Pull out the lines of the material below verbatim, starting at the line that contains "This screenshot has height=851, width=1400." and ending after the line that contains "(x=335, y=295)".

INPUT ROWS ->
:::
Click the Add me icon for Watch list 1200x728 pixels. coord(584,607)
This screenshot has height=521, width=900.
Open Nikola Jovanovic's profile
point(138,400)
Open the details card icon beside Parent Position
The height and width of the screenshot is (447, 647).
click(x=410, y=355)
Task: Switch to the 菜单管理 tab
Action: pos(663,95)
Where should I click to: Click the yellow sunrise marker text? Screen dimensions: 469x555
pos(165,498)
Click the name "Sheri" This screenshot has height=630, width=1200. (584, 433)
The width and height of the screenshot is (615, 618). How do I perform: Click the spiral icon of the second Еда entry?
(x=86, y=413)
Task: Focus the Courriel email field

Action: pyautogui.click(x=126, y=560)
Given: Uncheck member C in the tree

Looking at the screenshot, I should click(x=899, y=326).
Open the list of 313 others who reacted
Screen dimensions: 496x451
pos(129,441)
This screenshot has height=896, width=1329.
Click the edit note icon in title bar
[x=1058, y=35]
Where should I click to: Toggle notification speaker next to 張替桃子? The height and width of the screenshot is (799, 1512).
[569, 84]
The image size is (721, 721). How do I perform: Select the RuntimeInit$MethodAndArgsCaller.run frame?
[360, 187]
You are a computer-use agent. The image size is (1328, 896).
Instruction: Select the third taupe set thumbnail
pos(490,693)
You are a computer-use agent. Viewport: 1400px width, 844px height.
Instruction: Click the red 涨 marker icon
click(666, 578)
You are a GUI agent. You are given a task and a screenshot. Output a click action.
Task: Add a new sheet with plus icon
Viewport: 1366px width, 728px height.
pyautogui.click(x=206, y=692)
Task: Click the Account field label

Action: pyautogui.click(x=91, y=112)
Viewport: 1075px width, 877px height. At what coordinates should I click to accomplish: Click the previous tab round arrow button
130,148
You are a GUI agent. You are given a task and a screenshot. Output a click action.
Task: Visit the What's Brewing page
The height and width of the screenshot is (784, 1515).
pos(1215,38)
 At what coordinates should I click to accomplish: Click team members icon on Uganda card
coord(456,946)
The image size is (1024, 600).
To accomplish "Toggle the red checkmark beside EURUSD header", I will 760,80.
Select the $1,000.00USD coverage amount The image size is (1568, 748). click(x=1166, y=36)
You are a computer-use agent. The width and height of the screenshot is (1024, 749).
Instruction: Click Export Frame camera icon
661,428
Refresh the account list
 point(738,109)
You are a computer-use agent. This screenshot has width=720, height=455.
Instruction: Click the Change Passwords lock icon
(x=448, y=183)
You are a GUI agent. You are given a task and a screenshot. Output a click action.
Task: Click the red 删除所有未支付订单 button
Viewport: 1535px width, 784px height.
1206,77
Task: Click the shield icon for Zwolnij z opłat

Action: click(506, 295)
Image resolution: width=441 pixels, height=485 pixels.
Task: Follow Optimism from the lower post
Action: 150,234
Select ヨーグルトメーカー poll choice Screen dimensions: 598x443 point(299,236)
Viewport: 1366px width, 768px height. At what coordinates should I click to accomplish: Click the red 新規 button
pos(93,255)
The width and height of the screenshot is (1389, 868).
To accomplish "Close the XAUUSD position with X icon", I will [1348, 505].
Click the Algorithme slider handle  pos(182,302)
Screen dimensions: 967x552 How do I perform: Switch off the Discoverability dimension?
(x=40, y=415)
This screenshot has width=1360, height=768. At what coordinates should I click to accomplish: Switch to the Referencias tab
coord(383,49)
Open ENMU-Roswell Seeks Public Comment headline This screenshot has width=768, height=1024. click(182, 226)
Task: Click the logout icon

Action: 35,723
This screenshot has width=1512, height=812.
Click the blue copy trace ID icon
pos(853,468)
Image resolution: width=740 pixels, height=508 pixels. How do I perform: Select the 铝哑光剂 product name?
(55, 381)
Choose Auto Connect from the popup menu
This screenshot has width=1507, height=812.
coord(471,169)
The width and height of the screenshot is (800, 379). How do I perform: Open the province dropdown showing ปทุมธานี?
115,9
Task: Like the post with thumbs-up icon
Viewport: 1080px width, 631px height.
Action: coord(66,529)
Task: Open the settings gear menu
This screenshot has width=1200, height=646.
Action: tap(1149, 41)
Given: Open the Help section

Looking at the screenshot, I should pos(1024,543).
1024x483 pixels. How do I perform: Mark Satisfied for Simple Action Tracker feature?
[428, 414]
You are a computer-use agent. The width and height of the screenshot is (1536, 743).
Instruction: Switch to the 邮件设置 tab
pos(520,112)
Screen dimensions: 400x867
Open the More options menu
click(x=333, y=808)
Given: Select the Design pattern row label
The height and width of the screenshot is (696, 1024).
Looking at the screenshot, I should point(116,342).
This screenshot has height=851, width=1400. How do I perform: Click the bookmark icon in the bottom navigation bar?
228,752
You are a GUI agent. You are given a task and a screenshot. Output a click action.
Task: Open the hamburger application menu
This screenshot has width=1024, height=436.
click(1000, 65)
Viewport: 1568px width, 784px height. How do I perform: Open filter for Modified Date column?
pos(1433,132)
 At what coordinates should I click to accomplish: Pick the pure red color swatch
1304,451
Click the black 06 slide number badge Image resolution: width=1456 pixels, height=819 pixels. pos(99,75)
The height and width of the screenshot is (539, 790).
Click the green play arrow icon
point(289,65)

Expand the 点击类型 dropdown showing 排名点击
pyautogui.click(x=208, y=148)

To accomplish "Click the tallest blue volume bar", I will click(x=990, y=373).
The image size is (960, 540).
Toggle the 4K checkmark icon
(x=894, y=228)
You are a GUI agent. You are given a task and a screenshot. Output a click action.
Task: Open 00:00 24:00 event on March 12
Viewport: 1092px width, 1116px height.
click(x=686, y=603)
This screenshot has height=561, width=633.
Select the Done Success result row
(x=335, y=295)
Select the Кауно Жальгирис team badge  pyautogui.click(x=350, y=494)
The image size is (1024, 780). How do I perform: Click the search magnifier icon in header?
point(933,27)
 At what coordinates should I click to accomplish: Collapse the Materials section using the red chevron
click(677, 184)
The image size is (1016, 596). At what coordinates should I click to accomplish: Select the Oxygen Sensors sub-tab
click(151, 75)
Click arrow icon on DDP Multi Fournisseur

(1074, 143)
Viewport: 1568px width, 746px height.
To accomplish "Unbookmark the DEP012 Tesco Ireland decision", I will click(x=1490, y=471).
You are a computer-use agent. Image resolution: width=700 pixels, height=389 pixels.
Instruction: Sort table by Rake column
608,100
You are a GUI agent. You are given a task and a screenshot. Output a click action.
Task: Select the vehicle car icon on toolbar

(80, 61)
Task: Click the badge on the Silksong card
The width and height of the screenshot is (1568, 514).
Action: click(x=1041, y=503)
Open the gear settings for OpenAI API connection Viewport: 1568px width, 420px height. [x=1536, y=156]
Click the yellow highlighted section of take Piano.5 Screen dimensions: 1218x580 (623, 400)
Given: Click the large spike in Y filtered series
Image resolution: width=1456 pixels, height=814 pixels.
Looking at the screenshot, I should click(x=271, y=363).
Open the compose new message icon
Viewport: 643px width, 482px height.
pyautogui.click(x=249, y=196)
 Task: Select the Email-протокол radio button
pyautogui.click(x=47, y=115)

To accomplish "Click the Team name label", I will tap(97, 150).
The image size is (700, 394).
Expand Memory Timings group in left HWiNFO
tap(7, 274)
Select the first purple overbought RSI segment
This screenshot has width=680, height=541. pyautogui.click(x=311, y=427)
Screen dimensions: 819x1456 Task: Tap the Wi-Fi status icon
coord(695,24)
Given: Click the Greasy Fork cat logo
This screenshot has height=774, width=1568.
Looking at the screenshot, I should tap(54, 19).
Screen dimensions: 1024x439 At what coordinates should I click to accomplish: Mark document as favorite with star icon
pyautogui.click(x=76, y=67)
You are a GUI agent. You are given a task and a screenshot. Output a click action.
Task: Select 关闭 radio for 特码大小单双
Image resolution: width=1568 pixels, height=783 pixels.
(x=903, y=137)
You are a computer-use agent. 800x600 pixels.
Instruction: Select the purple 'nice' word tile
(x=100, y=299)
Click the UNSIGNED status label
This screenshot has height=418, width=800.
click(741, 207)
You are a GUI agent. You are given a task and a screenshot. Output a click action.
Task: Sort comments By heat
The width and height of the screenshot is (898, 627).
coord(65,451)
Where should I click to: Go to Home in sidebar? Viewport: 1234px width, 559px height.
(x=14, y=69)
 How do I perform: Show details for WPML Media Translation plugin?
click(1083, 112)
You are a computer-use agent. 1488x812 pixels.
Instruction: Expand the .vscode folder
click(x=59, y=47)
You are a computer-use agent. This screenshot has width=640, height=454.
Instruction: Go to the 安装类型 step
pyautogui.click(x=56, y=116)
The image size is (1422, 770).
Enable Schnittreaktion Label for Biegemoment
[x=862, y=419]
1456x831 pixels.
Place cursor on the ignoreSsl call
:::
RESPONSE TO THIS TASK ->
This screenshot has height=851, width=1400. How do I perform: Click the bookmark icon in the bottom navigation bar?
228,752
You are a GUI agent. You are given a task and a screenshot. Output a click action.
Task: Open the hamburger application menu
This screenshot has width=1024, height=436.
click(1000, 65)
Viewport: 1568px width, 784px height. How do I perform: Open filter for Modified Date column?
pos(1433,132)
 At what coordinates should I click to accomplish: Pick the pure red color swatch
1304,451
Click the black 06 slide number badge Image resolution: width=1456 pixels, height=819 pixels. pos(99,75)
The height and width of the screenshot is (539, 790).
Click the green play arrow icon
point(289,65)

Expand the 点击类型 dropdown showing 排名点击
pyautogui.click(x=208, y=148)

To accomplish "Click the tallest blue volume bar", I will click(x=990, y=373).
The image size is (960, 540).
Toggle the 4K checkmark icon
(x=894, y=228)
You are a GUI agent. You are given a task and a screenshot. Output a click action.
Task: Open 00:00 24:00 event on March 12
Viewport: 1092px width, 1116px height.
click(x=686, y=603)
This screenshot has height=561, width=633.
Select the Done Success result row
(x=335, y=295)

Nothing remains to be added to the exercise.